Bowerbird wrote:
jon said networker said:
maybe not. but having done so, it is _refreshing_ to know that -- when that's factored in -- only "a handful" of errors surface.
But the bigger issue is not constrained to errors (differences) with respect to the source text used, as you continue to focus on. The issues deal with the larger areas of trust, verifiability, proper digital preservation of the Public Domain, and using acceptable sources (with proper documentation), not just blindly grabbing anything off the shelf as what appears happened to the PG version of Frankenstein, which now exposes PG to legal liability. The lack of proper processes, procedures and guidelines to build the non-DP portion of the PG library (which comprises about half the collection and is heavily skewed towards the more classic works), is leading to serious questions about the integrity and trustworthiness of the whole PG library (I've discussed this at length the last couple weeks on The eBook Community.) It can certainly be fixed, but the fix will require: 1) redoing most of the non-DP works using DP, 2) Proper selection of sources so they are acceptable, both legally and from those knowledgeable as to the better sources to use, and 3) Proper documentation as to source, including making available all the original page scans (and not just the title page, which proves nothing.) (Btw, NetWorker presented evidence in his message to indicate PG's version of Frankenstein was taken from a copyrighted edition, that itself had a significant number of emendments from the original, which in essence act like a "fingerprint" as to the pedigree. This is NOT good. It casts PG's archive in a negative light, and may even lead to a legal demand by Bantam for PG to remove the current version of Frankenstein. It also calls into question the provenance of a large number of other pre-DP texts where there's no source metadata given and no page scans to prove proper provenance. NetWorker himself is a former attorney, and he has thoroughly researched copyright law the last couple years as it relates to ebooks, so Michael and Greg should seriously sit up and take notice of the problem with PG's version of Frankenstein, and many of its other texts where an acceptable source cannot be demonstrated. Even if PG is "right" in a legal sense, that it could use the 1981 Bantam Classics edition as it *might* have done, does it want to even fight this in court, or to try to explain it away to the trusting public?)
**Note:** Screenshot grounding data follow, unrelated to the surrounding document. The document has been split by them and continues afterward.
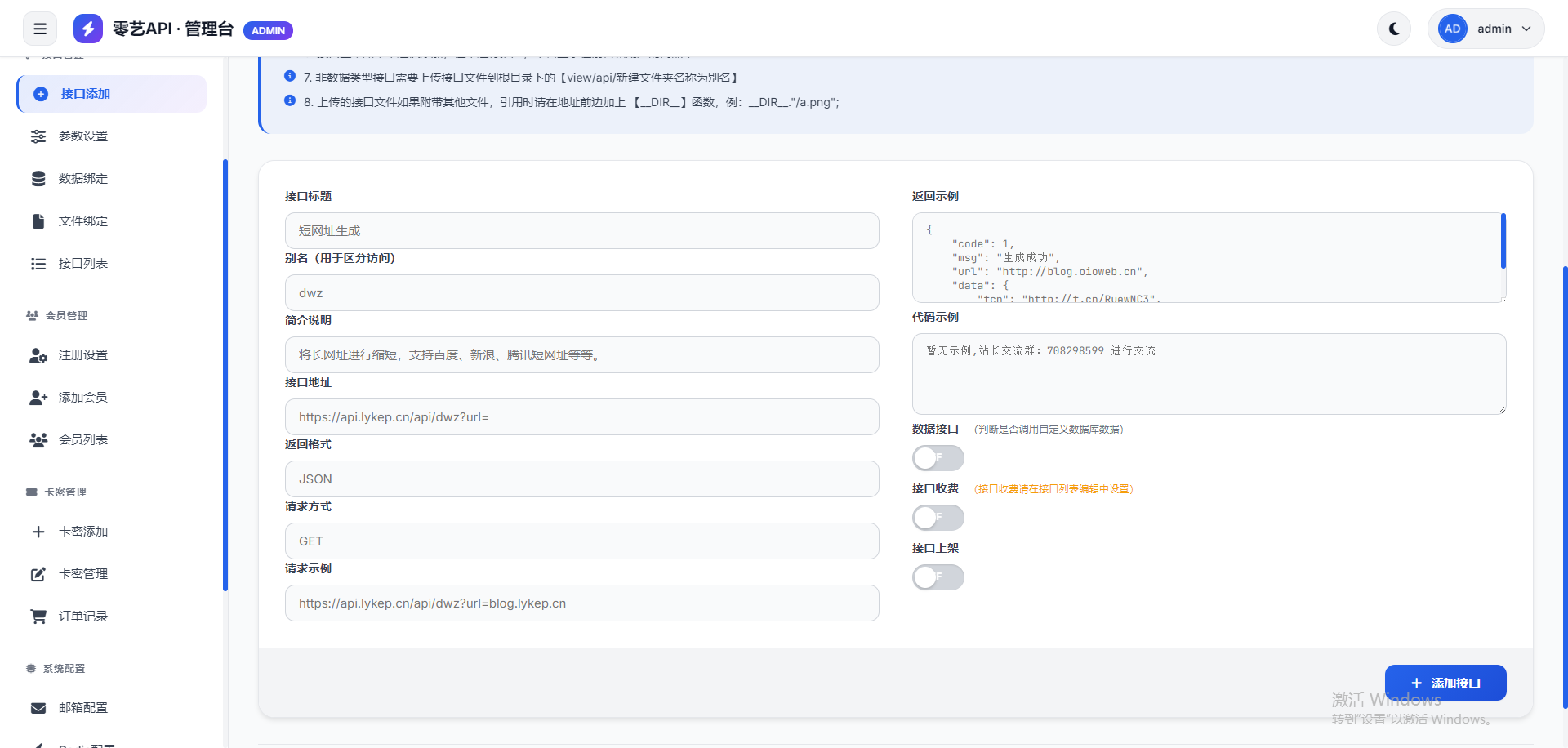Open the 请求方式 GET selector

tap(581, 541)

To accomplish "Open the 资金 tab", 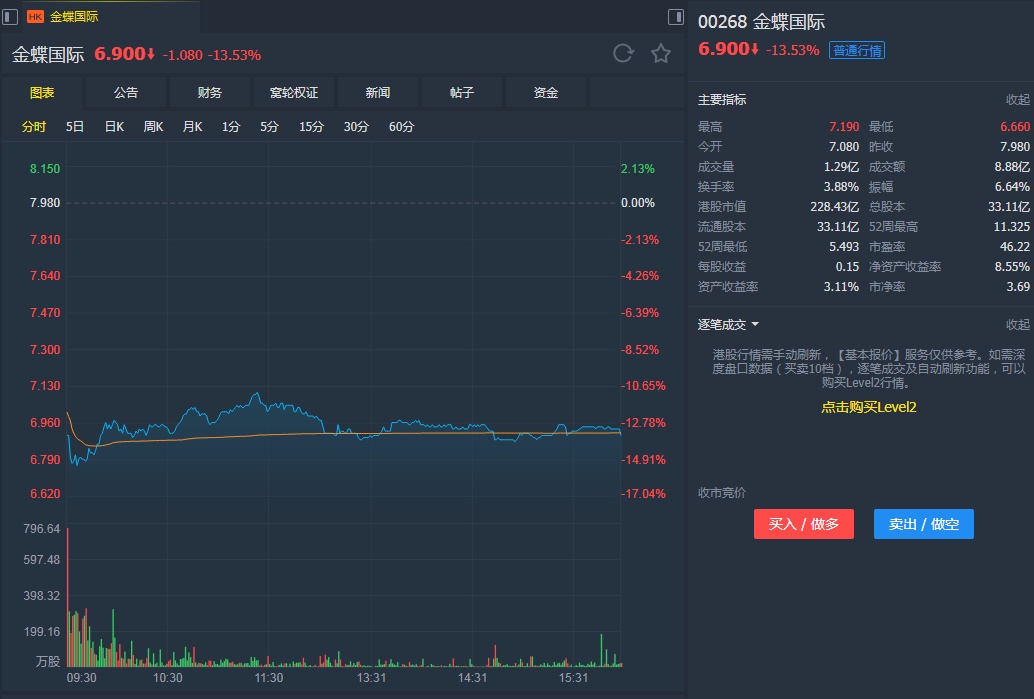I will tap(546, 93).
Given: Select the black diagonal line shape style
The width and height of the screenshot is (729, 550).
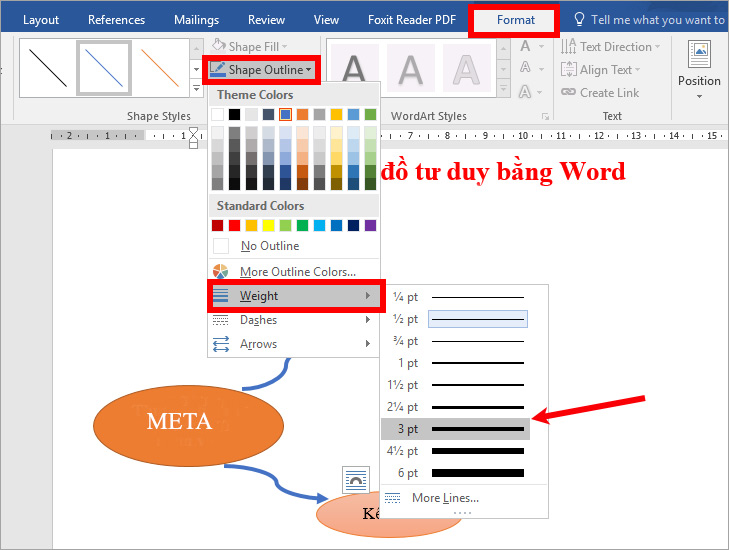Looking at the screenshot, I should tap(46, 67).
so once again, in spite of some very big noises, it ends up that this fails to stand as a good example of an error-ridden e-text.
Well, at least you seem to indicate from your interest in very low error rate OCR that every etext PG includes in its archive should be a textually faithful reproduction of some known source. That is, if any post-emendments are done, that they should be properly documented. Otherwise, leave the text as it is in the print source. Is this your thinking, or do you believe that textual faithfulness and proper source identification and verification are not necessary at all? That is, just let people take any text in the PG library and then "edit it" as they see fit?
if you do the scanning properly, manipulate those scans correctly, use abbyy in the best way, and subject its results to the right tools, you will reduce the errors in your text to a relatively small number.
I don't believe anyone disagrees with you here in general. But NetWorker was not only interested in OCR errors, but the bigger issues as mentioned above -- they are all interlinked.
(the number we've been kickin' around is 1 error for every 10 pages, iand at that point, proofreading by the public becomes very viable.)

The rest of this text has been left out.